▶

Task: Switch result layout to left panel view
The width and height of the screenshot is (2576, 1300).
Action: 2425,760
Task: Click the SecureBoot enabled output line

◀
▶

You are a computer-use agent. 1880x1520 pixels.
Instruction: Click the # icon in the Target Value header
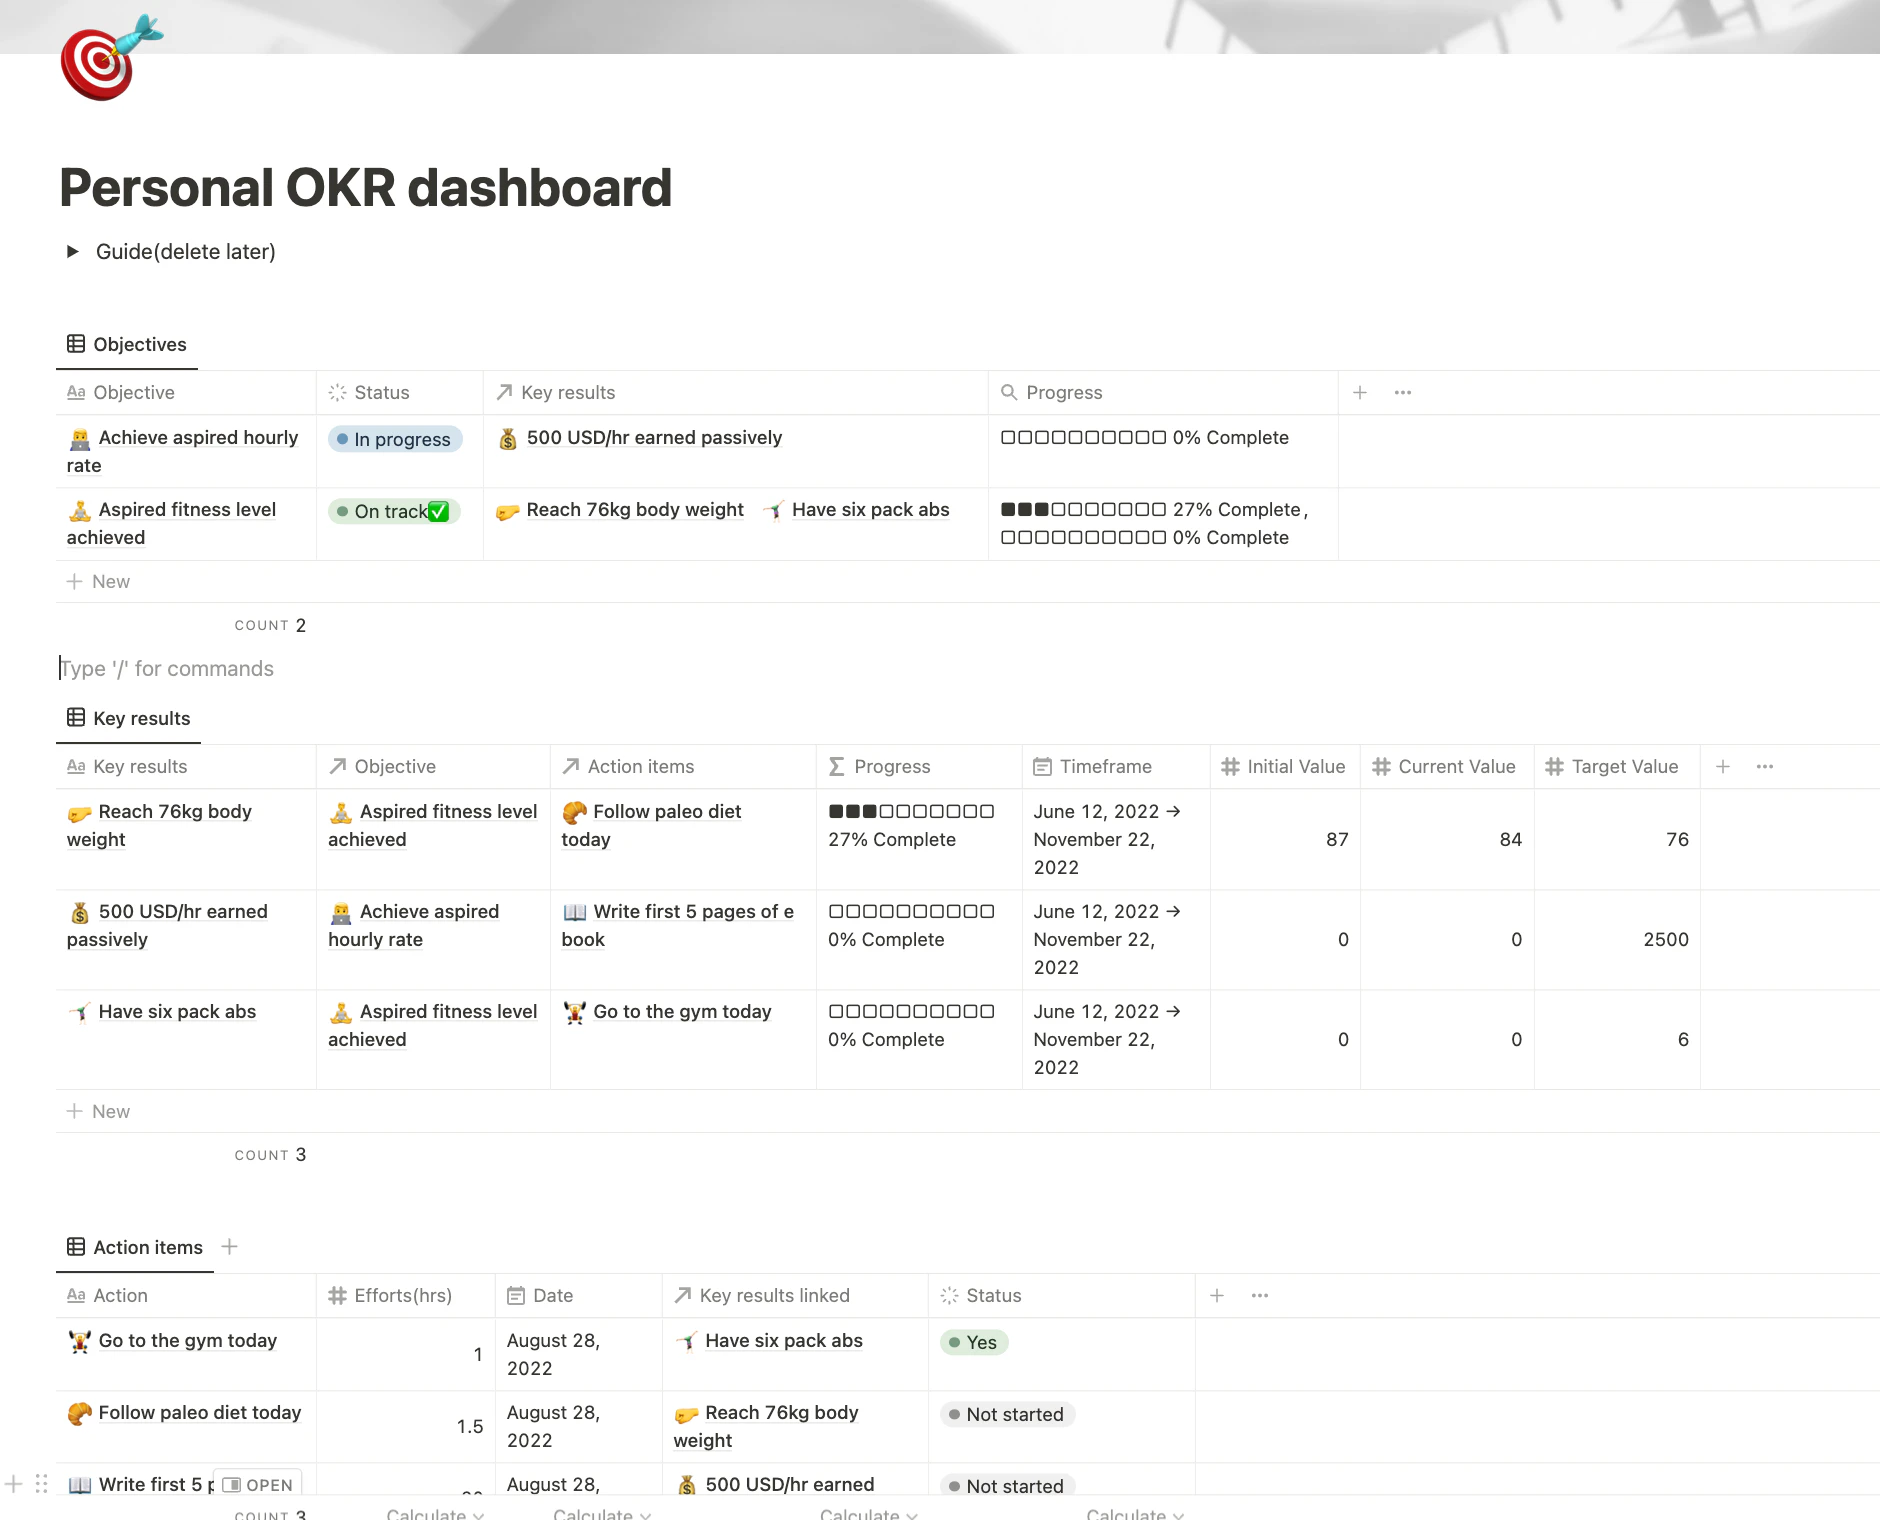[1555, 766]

◀

▶ **Problem description**: Begin at the line that has "Task: Switch result layout to left panel view" and stop after the line that has "Task: Click the", and reproduce only those lines of the data with "layout" swapped for "arrangement" and nothing else changed.

▶ **Reply to the exercise**:
Task: Switch result arrangement to left panel view
The width and height of the screenshot is (2576, 1300).
Action: 2425,760
Task: Click the SecureBoot enabled output line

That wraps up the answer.